Deacon Connor, after conceiving the idea of establishing a college under the management of the church, went, of course to Mr. Wyatt, and unfolded the scheme. The latter was found to be a ready listener, and a willing promoter. It was out of this fact that Philomath had a beginning, and now exists, one of the pretty rural towns of the great valley of the Willamette.

Mr. Wyatt went at once, after receiving the inspiration from Deacon Connor to Eldridge Hartless and George Bethers. He proposed that each of the three should give $1,500 and that what was necessary of the $4,500 should be devoted to the purchase of 320 acres of land owned by David Henderson, which it was proposed to use as a site for the college. To the proposition Mr. Hartless gave a favorable reply and Mr. Bethers was equally favorable in his endorsement save that he preferred to make his donation $1,000 due to the fact that his farm was more remote from the proposed site than were the homes of the other two. The arrangement thus perfected, was carried out. Wyatt bought the Henderson half section, borrowing of Thomas Read, the money for the purpose. Foundation for the college was laid, and a town site surveyed. A donation of $1,500 was made by Mr. Wyatt for the college, and to this he added an additional $300 and $300 in labor. Mrs. Wyatt also contributed $500, along with other members of the church and citizens in the vicinity. That was in 1865, and in 1866, the new college was opened to students. In the division of the church that subsequently happened, Mr. Wyatt joined with the radical faction, and when the brick college went to the liberal faction, his purse again opened for the founding of the College of Philomath, of which he remained a faithful promoter and maintainer until his death.

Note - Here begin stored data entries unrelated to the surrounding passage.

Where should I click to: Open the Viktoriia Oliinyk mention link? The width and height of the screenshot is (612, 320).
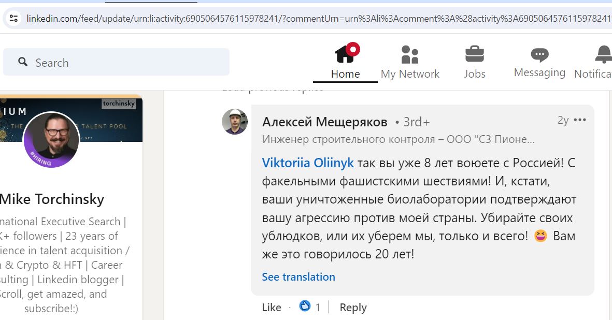(308, 163)
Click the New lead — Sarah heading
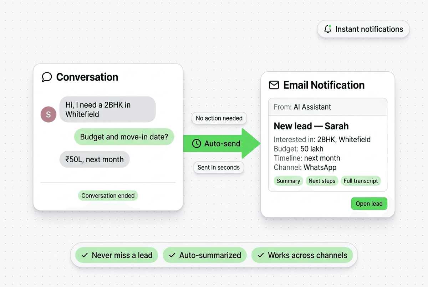Image resolution: width=428 pixels, height=287 pixels. coord(311,126)
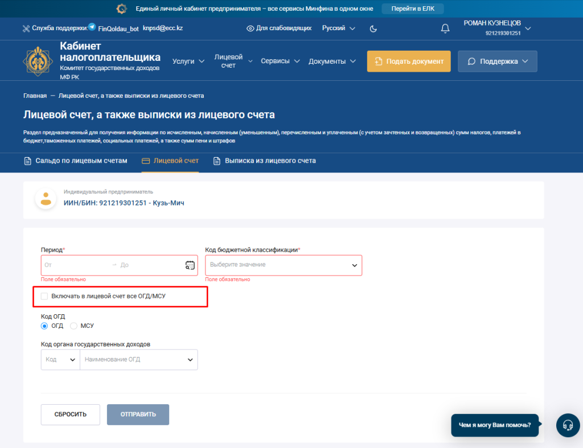Click the Период start date От field
Viewport: 583px width, 448px height.
tap(74, 265)
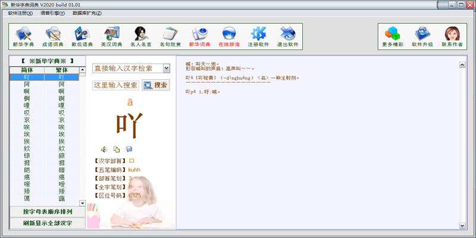Click the 这里输入搜索 input field
This screenshot has width=476, height=238.
pyautogui.click(x=115, y=85)
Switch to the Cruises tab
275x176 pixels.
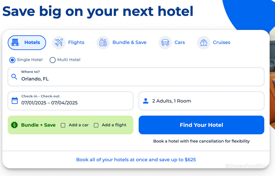222,43
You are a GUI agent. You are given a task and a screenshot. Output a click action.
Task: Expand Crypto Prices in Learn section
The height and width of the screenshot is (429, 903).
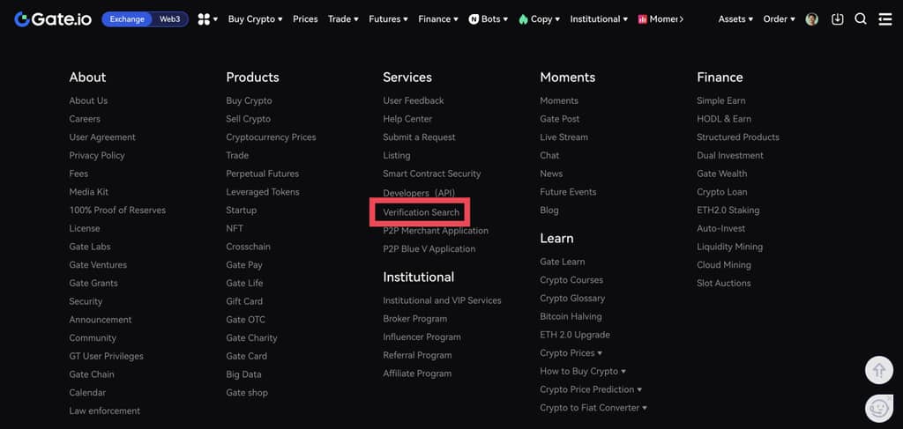[x=571, y=353]
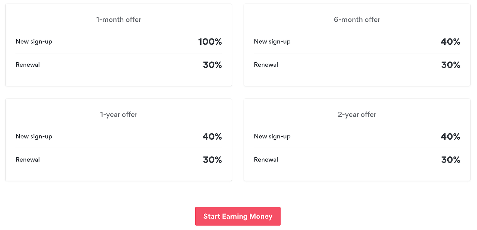Select the 30% renewal value for 6-month offer
The height and width of the screenshot is (230, 477).
450,65
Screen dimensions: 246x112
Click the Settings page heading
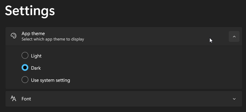[x=30, y=11]
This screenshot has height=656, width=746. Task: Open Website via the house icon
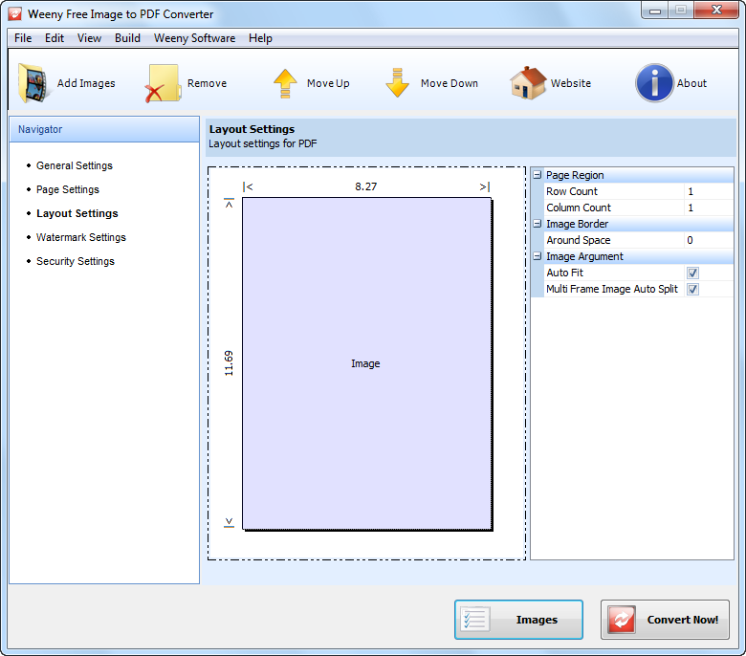(527, 83)
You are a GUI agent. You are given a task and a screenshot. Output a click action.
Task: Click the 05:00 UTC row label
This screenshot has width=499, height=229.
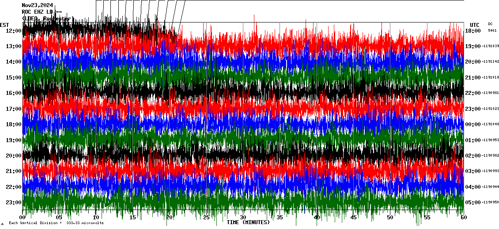(x=473, y=203)
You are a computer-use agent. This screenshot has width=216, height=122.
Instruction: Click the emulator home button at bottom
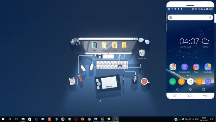click(x=190, y=96)
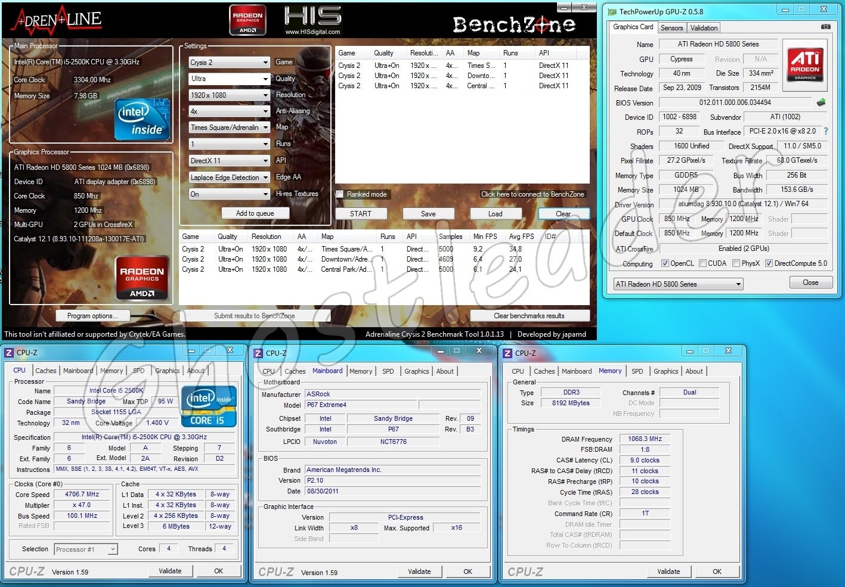Click the Bus Interface question mark icon
Viewport: 845px width, 587px height.
tap(826, 131)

William Wyatt was of English birth. He was born in Buckinghamshire, October 24th, 1816, and resided on a farm there until he came with his parents to America in 1836. He first settled in Orange county, New York, but two years afterward moved to Adams county, in the same state. Later, he went to Henderson county, Illinois, where he resided until April 1847. At that time, accompanied by his wife and three children, he started across the plains by ox team, to Oregon, arriving in Benton on November 1st, of the same year, as above related.

April 19, 1838, in Orange county, New York, Mr. Wyatt was united in marriage to Miss Mary T. End, a native of England, who still survives. The surviving children are, Mrs. A.J. Williams, John E. Wyatt, Samuel T. Wyatt, Miss Eva Wyatt and Frank Wyatt, all of whom reside in Benton county.